Theoretically you could rerun just the notebook.redefine lines, which you could enable by saying window.notebook = notebook. Not sure how to do it on the Jupyter side though.
This approach looks pretty good to me! Do you think Jupyter users would want something that pipes data in live vs requiring re-evaluating the cell to get new data in?
My initial thought (while I’ve been bundling up something like what you’ve got here) was that communicating directly with the Jupyter kernel would be more surprising. Since (as many Jupyter + Observable users are deeply aware) Jupyter doesn’t update cells automatically, tacking it on in this case feels weird to me, and I’d rather that getting new data in required reevaluating the cell.
What you’re describing is possible though! I’m just not sure what the user experience would be like. Similar to autocompletion calls to the kernel, it’s possible to make out-of-band calls to the kernel to evaluate an expression. I think your current solution is more or less the way to go, but curious about the use case you’re thinking of.

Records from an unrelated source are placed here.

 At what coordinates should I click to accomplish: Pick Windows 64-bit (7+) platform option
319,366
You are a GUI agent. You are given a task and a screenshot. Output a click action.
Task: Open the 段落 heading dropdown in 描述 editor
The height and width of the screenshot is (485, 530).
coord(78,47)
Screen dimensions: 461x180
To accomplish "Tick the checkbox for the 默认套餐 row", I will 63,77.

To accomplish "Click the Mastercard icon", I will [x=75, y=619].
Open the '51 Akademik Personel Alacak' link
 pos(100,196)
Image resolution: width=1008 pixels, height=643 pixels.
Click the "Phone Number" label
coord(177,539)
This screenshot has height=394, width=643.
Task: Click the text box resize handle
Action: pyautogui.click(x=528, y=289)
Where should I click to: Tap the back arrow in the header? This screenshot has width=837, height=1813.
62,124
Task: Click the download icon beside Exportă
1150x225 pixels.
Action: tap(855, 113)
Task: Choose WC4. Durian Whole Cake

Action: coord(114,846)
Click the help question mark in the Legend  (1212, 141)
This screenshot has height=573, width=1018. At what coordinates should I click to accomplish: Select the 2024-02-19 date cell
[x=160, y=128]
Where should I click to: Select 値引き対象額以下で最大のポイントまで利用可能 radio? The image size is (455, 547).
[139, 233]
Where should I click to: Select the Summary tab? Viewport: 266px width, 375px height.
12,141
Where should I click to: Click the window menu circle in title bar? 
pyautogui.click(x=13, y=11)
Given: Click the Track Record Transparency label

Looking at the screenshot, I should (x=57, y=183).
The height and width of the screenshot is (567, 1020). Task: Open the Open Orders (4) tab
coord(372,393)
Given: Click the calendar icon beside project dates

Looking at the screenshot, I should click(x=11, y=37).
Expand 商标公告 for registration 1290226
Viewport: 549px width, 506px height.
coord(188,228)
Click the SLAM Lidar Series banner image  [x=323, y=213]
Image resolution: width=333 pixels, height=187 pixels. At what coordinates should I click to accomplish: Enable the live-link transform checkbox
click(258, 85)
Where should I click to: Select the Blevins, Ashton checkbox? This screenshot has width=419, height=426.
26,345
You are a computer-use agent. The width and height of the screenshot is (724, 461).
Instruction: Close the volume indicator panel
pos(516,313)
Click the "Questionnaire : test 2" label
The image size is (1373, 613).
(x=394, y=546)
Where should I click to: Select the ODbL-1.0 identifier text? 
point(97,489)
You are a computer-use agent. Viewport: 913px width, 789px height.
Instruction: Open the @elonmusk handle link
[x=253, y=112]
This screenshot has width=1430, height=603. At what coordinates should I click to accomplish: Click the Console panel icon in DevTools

You’re right about no need to pipe live data as Jupyter aways re-evaluates the cells. My concern was only on how to re-utilize the HTML embed context. For instance, in my example, the Observable embed uses a scatter plot lib with a WebGL context. I’m not sure if regenerating it after every Jupyter re-evaluation is a good practice? Maybe it’s not a problem as it’s an iframe and the browser would take care of it?
After all, the possibility of crafting custom visualizations in Observable and quickly integrate it on Jupyter notebooks seems very appealing . Especially for someone who enjoys the front-end/javascript side of data analysis and the powerful capability of Jupyter kernels.